Agent Wheeler managed to find them a coast guard helicopter that seated four, counting the pilot: Rhodey took the controls, Tony the front seat, and Steve and Agent Wheeler the back. Clint and Natasha volunteered to contact Fury and try again to get in touch with someone who had actual superpowers, while Pepper and Dido emptied Stark Industries and called NOAA, trying to get the tsunami warning, or something like it, reinstated.
It wasn't the emergency, however, that was making Tony feel some deja vu. Here he was, flying low over the ocean with Jarvis' voice in his ears – that was a familiar feeling indeed, and the familiarity made the differences stand out sharply. A helicopter was a much louder, rougher ride than the Iron Man suit, and hearing Jarvis crackly and distant in the headphones was disconcerting, not at all like having him right there in the armour. Tony felt half-naked, heading into a dangerous situation without him.

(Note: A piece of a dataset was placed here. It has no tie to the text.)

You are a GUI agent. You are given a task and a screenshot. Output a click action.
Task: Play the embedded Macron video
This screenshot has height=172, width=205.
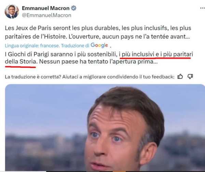coord(105,128)

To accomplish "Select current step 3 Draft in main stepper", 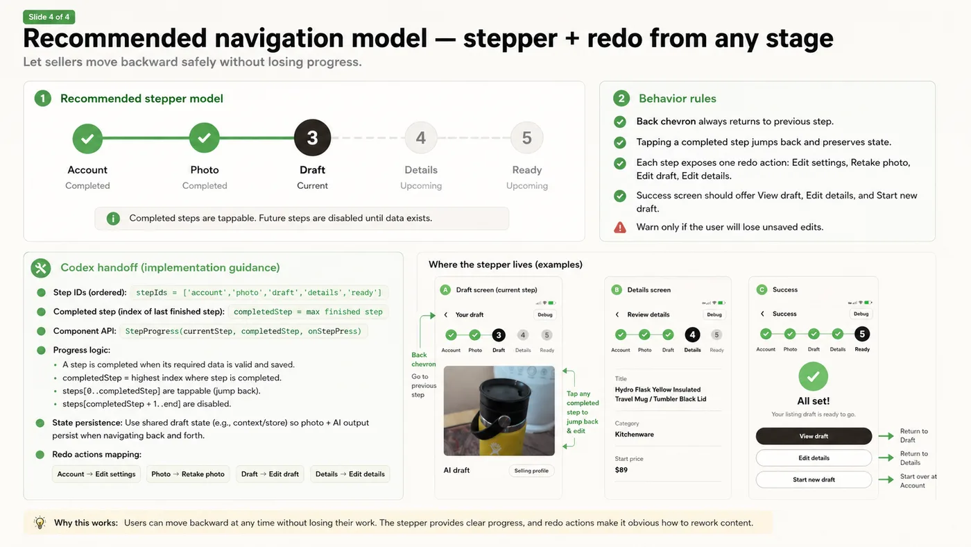I will [312, 138].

The sea and sky today were deceptively tranquil. Last night's storm had cleared, and once the helicopter was out of sight of land, there was nothing but steady, brilliant blue stretching out to the horizon on all sides of them, interrupted only by a few fluffy white clouds and their reflections on the gently rippling ocean surface. Some people might have found it calming, but it was making Tony jumpy – when everything looked the same on all sides, there was no telling what direction a nasty surprise might come from. He found himself remembering a story Thor had told one night about his battle with the great serpent Jormungandr who lurked in the depths of the sea. It had been a hell of a tale, full of shipwrecks and mermaids and all sorts of deep-dwelling monstrosities... and Tony hadn't dared ask about the weird bit where the 'great serpent' was actually Thor's nephew.
"Tony," said Jarvis – every time he used the name he sounded as if he expected to be reprimanded for it, "there's news that may be relevant."

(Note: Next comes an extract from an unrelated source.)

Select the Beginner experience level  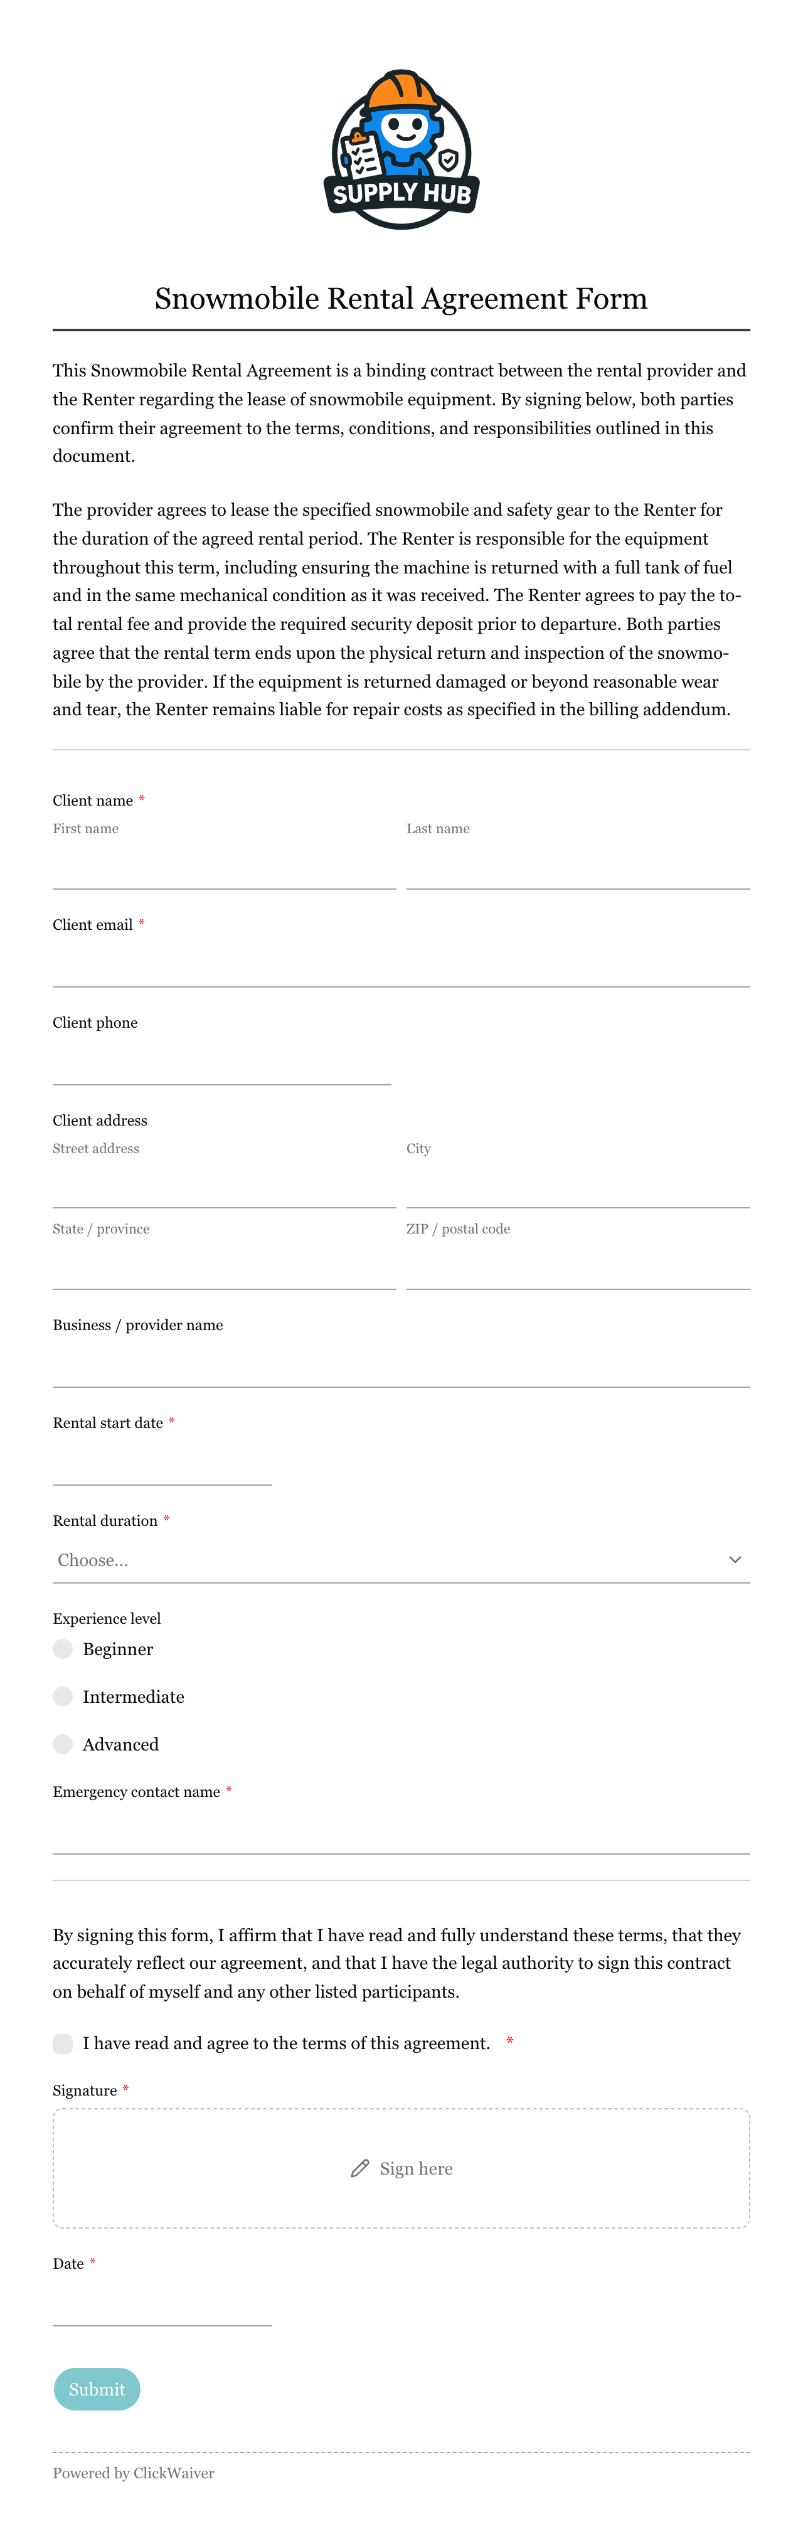[x=63, y=1648]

"Lay it on me," said Tony.
Tony had a laptop open on his knees so Jarvis could stream him updated maps and any other information he thought they'd need – now a series of photographs popped up one after another. "Satellite images from this morning appear to show pods of whales and dolphins moving north en masse. This is not their normal migration season."
"Duly noted," said Tony, clicking through them. As usual, only humans were dumb enough to move towards a threat. The wildlife had the good sense to get out of the way. Not all the pictures showed marine mammals fleeing – there was one that showed half a carcass of a sperm whale, with intestines trailing from its abdomen. The bite taken out was much too big for any shark outside of an Italian horror movie. "How's our friend downstairs?" asked Tony. "Looks like it stopped for a snack."
The laptop display flicked back to the latest map, with the movements of their unknown target picked out in a cloud of yellow dots. "Still proceeding roughly northwest," said Jarvis. "If it stays on its present course, you should cross paths with it in roughly fifteen minutes."
"Got it." Tony rotated the map with the trackpad for a better angle, and grumbled mentally about how much clumsier it was than the suit display that responded to the movements of his eyes. This might not be as user-friendly, but it got the idea across, and it was a pretty worrying idea. Whatever they were looking for, it was somehow able to seek out human presence. It had found the USGS boat and the Van Buren, and as more information came in they'd learned that it had also taken out an offshore oil platform – the latter was, thankfully, no longer functional and only used as a research station. An oil slick would have been the ecological icing on the cake of general disaster today was serving up.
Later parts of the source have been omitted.